花澤香菜が誘った日常で見られる“夢”のようなライブ 声優デビュー20周年、感謝の気持ちも伝えたワンマン公演

花澤香菜、“夢”のようなライブ

 花澤香菜が5月20日に埼玉・ウェスタ川越 大ホールにて、ワンマンライブ『HANAZAWA KANA Live 2023 “Not As Dramatic As…”』を開催した。

 今年4月からリオンエア中のTVアニメ『久保さんは僕(モブ)を許さない』では、主人公の久保渚咲役とオープニング主題歌「ドラマチックじゃなくても」を担当。自身としては声優デビュー20年にして、初の“主役&主題歌アーティスト”をダブルで務めた記念すべき作品となっており、今回のライブには英訳した主題歌のタイトルが冠されていた。

 冒頭はレトロゲームのドット絵による映像からスタートした。ベットで目を覚ました花澤が声優デビュー20周年を振り返る内容となっており、初めてのアフレコやレコーディング、アルバム制作や武道館公演、上海でのライブなどのエポックメイキングな出来事が描かれたあとで紗幕が上がり、レーベル移籍第1弾のアーティスト写真を思わせる月と星、雲が浮かんだステージに、画面上のピクセルアートと同じ白いワンピース姿の花澤が笑顔で登場。胸が高鳴るキラキラのラブソング「Moonlight Magic」で〈もう私は好きなんだけど〉に続くセリフパートで「川越のみんなは私とどうなりたい?」と呼び掛けると、客席からは大きな歓声が上がった。続いて、花澤は「みなさん、今日は声を出していいんですよ。やったー!」と嬉しそうに叫びながら、クラップや合唱で盛り上がる「運命の扉」や「ブルーベリーナイト」といった会場の一体感を高める楽曲を連発。〈それでも、まだこの世界は素晴らしい〉と高らかに歌い上げ、場内を幸福感で満たしていった。

 最初のMCでは、改めて、本公演が3年ぶりに声出しが解禁となったことに触れ、「コール&レスポンスができるセットリストになってます」と説明。アニメ『それでも歩は寄せてくる』のオープニングテーマ「駆け引きはポーカーフェイス」ではイントロからクラップが鳴り響き、ポルカドットスティングレイとコラボしたキャッチーなダンスポップ「SHINOBI-NAI」や切なくもエモーショナルなロックナンバー「ユメノキオク」では観客はジャンプしながら赤いペンライトを振り上げた。場内の熱気が一気に上昇する一方で、歌詞では“夢の続き”が歌われていた。楽曲としては、夢の中でしか会えなくなってしまった人への思いを歌っているのだが、この日は、声優や歌手、ラジオパーソナリティといった“夢”が叶った後や、ライブという夢のような時間が終わった後の答えを“日常”に求め、決してドラマティックではない日々の淡々とした暮らしを慈しむ感性を得たという彼女の実例を体現してくれているようにも感じた。
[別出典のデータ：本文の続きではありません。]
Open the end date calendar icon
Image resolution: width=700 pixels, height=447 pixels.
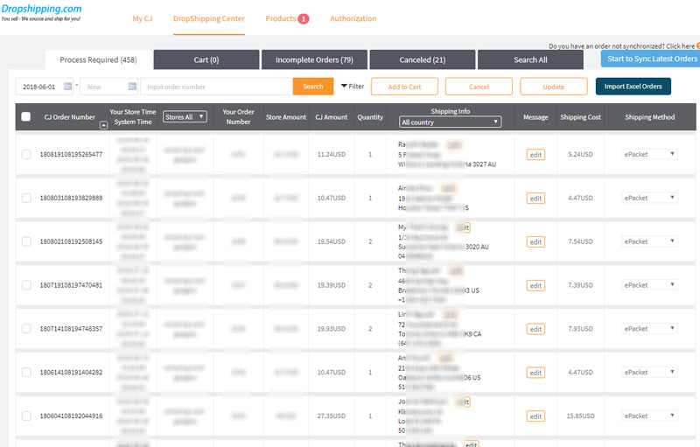pos(132,87)

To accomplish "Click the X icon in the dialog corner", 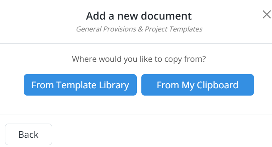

 ここで、オープニング映像を振り返り、「愛を感じるよね。私が声優デビュー20周年ということで」と語ると、観客からは「おめでとう!」の声と大きな拍手が贈られた。「あんまり実感がないんですけど、最初は声優業をこんなに続けられるなんて思っていなくて。とにかく思い切り頑張ってみようということで、武者修行のようにいろんな現場に行かせてもらい、鍛えていただいて。私は本当に環境と人とご縁に恵まれているなと思います」と続け、「とにかく毎日、アフレコが楽しいんですよ。この楽しい日々をできるだけ長く続くようにこれからも精進して頑張ってまいります」と柔らかな決意を表明。さらに、11年目に入った音楽活動については、「本当に私は幸せ者です。私にとってはご褒美のような時間なんですよ。役を介さない自分を表現できて、応援してくれるみんなに楽しんでもらえる貴重な時間なんです。本当に続けさせていただいてありがとうございます。みんなのおかげです」とバンドメンバーやスタッフ、ファンに精一杯の感謝の気持ちを伝えた。

花澤香菜(写真=KOBA [Sketch])

 中盤にはアコースティックギターと縦弾きのベースを基調にしたサウンドで、心をゆっくりと温めてくれてるような時間が設けられた。手を繋いで一緒に明日を歩んでいきたいというメッセージを込めた「ダエンケイ」、音楽を通したつながりを描きながら、夢の中へと誘っていく「あたらしいうた」のアコースティックバージョン。そして、再び紗幕が下りると、ホールはクラブのような空間に変化。変拍子のエレクトロ「眠るサカナ」では眠っているベッドごと深海へと沈んでいき、四つ打ちの「星結ぶとき」では宇宙へと上昇。そのままシームレスでディスコファンク「息吹 イン ザ ウィンド」につなぎ、バンドメンバーのソロ回しの間に花澤は着替えを済ませ、シースルーの衣装にチェンジ。ドラマ『俺の美女化が止まらない!?』のオープニングテーマに起用されている最新の配信シングル「Circle」を初披露すると、場内は今度はライブハウスのように拳とシャウトが上がり、「CALL ME EVERYDAY」では〈もしもし〉のコール&レスポンスが実現。「Groovy Mystery Train」ではミラーボールが回る中でピースサインが繰り出され、ライブではお馴染みの「無邪気なキミと真夏のメロディ」や「Eeny, meeny, miny, moe」でさらに観客のボルテージは高まり、「マラソン」では拳を上げた大合唱が沸き起こった。そして、グッドメロディのポップソング「恋する惑星」で観客の両手クラップとジャンプを引き起こした彼女は、「ドラマチックじゃなくても、特別なことをしなくても、あなたといれば大切な日になるというメッセージが込められています。過去の大切な時間を噛み締めながら、大切なひとを思い浮かべながら、楽しんでいただければと思います。私は今、この瞬間、目の前にいる大切な人たちに向かって歌いますので、ぜひ受け止めてください」と語りかけ、ライブのタイトルソングとなった「ドラマチックじゃなくても」に、今日一緒に口ずさんだメロディが、観客一人ひとりの心を豊かにする思い出になるようにという願いを込めて歌い、本編を締めくくった。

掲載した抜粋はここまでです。